Ils ne se regardent même plus, ne se parlent presque pas et s’asseyent en face l’un de l’autre par habitude ou par obligation. « Qui sont ces gens ? », demande Mark à Joanna. « Des gens mariés », répond-t-elle ironiquement, en souvenir de cette même réplique qu’il lui adressa, il y a si longtemps, alors que leur propre histoire d’amour commençait à peine. Mark et Joanna sont mariés depuis dix ans et ne peuvent qu’admettre qu’ils font désormais partie de ces malheureux dont ils se sont tant moqués. À Mark qui lui envoie un « Je t’aime » laconique, Joanna ne sait que répondre « Et alors ? » De passage en France, ils se remémorent avec nostalgie leurs précédents voyages, de leur rencontre à leurs infidélités respectives, de leur premier baiser à leur premier enfant…
Résumé ainsi, Voyage à deux n’aurait pu être qu’une banale comédie douce-amère sur la difficulté de vivre à deux et la déception du mariage. Stanley Donen en était bien conscient ; avec son scénariste Frederic Raphael, il a donc choisi de mettre en scène une autre histoire, celle d’un puzzle complexe où s’entrechoquent, pêle-mêle, souvenirs heureux et moments de tristesse intense. Le scénario est la première grande réussite du film : passant d’une époque à l’autre avec une habileté remarquable, Frederic Raphael entretient une confusion qui n’est bien sûr qu’apparente. Car ce qui se joue entre Mark et Joanna est au fond très simple : comment oublier, alors qu’ils sont désormais séparés par la mallette de Mark dans l’avion qui les emmène vers la France que dix ans auparavant, même des coups de soleil ne pouvaient les détacher l’un de l’autre ?

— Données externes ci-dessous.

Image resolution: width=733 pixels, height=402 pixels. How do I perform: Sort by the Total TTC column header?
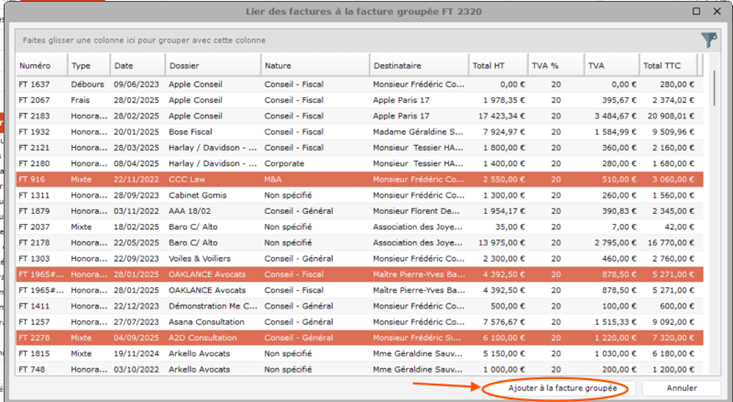(668, 64)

Si, à la sortie du film, en 1967, le public américain se plaignit de la complexité du scénario, il ne fit sans doute pas assez attention aux détails, tels que les costumes, belles variations sur l’esthétique des Sixties, ou même les vignettes sur les voitures… Mais surtout, il ne comprit pas qu’il ne s’agissait en aucun cas, dans Voyage à deux, de chercher des repères. « Aucune époque ne devait être la référence du film. Tout était au présent », commentait Stanley Donen. Le montage permit en partie cette opération délicate. Tout est prétexte à enchaîner une époque à une autre : une voiture qui passe, la pluie qui tombe, une glace, des répliques qui se font écho… Même la postsynchronisation, nécessaire pour cause de problèmes techniques pendant le tournage en extérieurs, joue en faveur du film : les voix immuables d’Audrey Hepburn et d’Albert Finney, malgré le temps qui passe et les lieux qui changent, entretiennent avec bonheur la continuité de l’histoire. Cette juxtaposition temporelle n’est pas qu’un exercice de style. Il n’est jamais question de contredire le propos, mais au contraire de progressivement l’argumenter, en suivant la ligne discontinue de la vie. En télescopant les deux héros d’une époque à l’autre sans repères temporels apparents, Donen montre comment les couples changent, mais aussi ce qui les réunit à jamais. Ce qui empêche Joanna et Mark de se séparer, ce sont justement ces liens entre les scènes, encore si vivaces dans leur mémoire, tel le passeport que Mark s’obstine à perdre et Joanna à retrouver. Comment peut-on terminer une histoire commencée sous d’aussi bons auspices qu’une varicelle ?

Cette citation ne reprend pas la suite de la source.